Calcium/calmodulin-dependent protein kinase kinase 2 is an enzyme that in humans is encoded by the CAMKK2 gene.

== Function ==
The product of this gene belongs to the serine/threonine-specific protein kinase family, and to the Ca^{++}/calmodulin-dependent protein kinase subfamily. This protein plays a role in the calcium/calmodulin-dependent (CaM) kinase cascade by phosphorylating the downstream kinases CaMK1 and CaMK4, which increases their catalytic activity. CaMK1 and CaMK4 are phosphorylated at the Thr 177 and Thr 196 residues respectively.

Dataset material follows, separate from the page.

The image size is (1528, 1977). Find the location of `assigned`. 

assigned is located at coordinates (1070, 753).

CaMKK2 regulates production of the appetite stimulating hormone neuropeptide Y and functions as an AMPK kinase in the hypothalamus. It also has an important role in the development of hyperalgesia and tolerance to opioid analgesic drugs, through reduction in downstream signalling pathways and mu opioid receptor downregulation. Inhibition of CaMKK2 in mice reduces appetite and promotes weight loss.

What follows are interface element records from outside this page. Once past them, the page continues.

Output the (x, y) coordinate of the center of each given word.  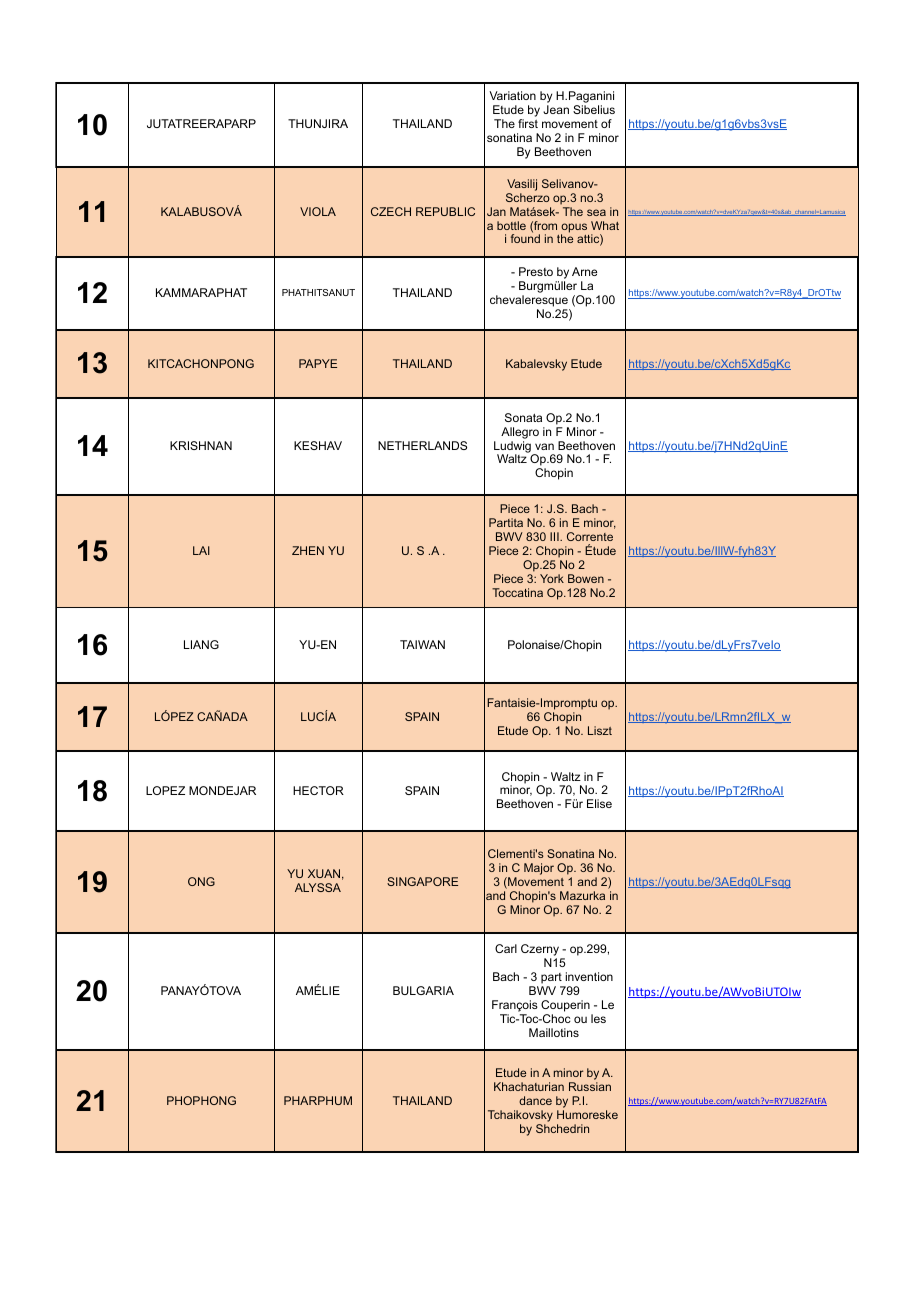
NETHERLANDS (422, 445)
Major (539, 869)
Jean (556, 109)
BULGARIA (423, 990)
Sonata (523, 417)
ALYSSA (318, 887)
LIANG (201, 644)
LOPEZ (165, 790)
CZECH (391, 211)
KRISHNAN (201, 445)
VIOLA (318, 211)
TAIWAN (422, 644)
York (552, 578)
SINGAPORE (422, 881)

CaMKK2 has several functions in different brain regions. In the hippocampus, the CaMKK2/CaMK1 cascade is necessary for memory formation through the regulation of learning-induced structural changes in the neuronal cytoskeleton. Morphological changes in dendritic spines in the hippocampus - which are necessary for initiating and maintaining the synaptic plasticity in CA1 pyramidal neurons - are the main structural basis for the formation of memories.

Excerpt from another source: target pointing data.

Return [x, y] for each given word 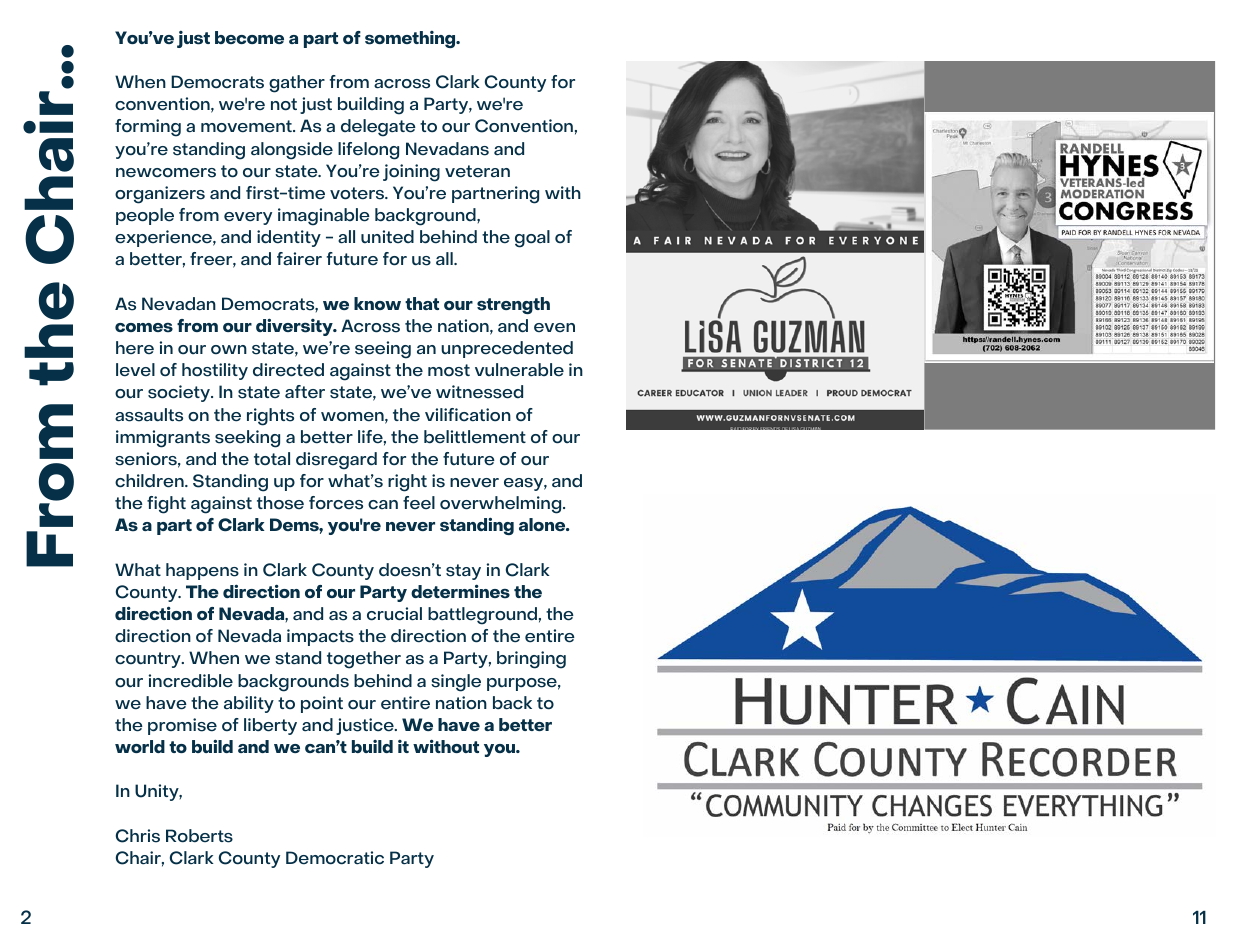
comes [144, 328]
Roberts [199, 836]
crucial [394, 614]
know [377, 303]
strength [513, 305]
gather [297, 84]
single [456, 683]
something [411, 39]
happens [202, 571]
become [249, 37]
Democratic [335, 858]
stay [463, 572]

The CaMKK2/CaMKIV/CREB cascade is involved in the postnatal development of the cerebellum. CaMKK2 deletion impairs development of Cerebellar Granule Cells -the most abundant cells in the cerebellum- by inhibiting the ability of Granule Cell Precursors (GCPs) to stop proliferating in the external granule layer (EGL) and migrate to the internal granule layer. This phenotype is also tied to reduced BDNF expression and decreased CREB phosphorylation. Thus, the CaMKK2/CaMKIV/CREB cascade is required for BDNF (Brain Derived Neurotrophic Factor) production in the post-natal cerebellum in order to complete an important step of CGC development. Neuronal CaMKK2's regulation of BDNF was recently implicated in progression of Glioblastoma.

In the hypothalamus, CaMKK2 is involved in centrally mediating energy homeostasis by forming a signaling complex with AMPKα/β and Ca2+/CaM. Genetic ablation of CaMKK2 decreases AMPK activity in hypothalamus and down regulates NPY and AgRP gene expression in NPY Neurons, which has been shown to protect mice from diet-induced obesity, hyperglycemia, and insulin resistance. Additionally, CaMKK2 is involved in the genetic regulation of genes necessary for optimal sympathetic activity in the medial hypothalamus, and therefore bone mass accrual, which can be said to be negatively associated to sympathetic tone.

==Isoforms==
Seven transcript variants encoding six distinct isoforms have been identified for this gene. Additional splice variants have been described but their full-length nature has not been determined. The identified isoforms exhibit a distinct ability to undergo autophosphorylation and to phosphorylate the downstream kinases.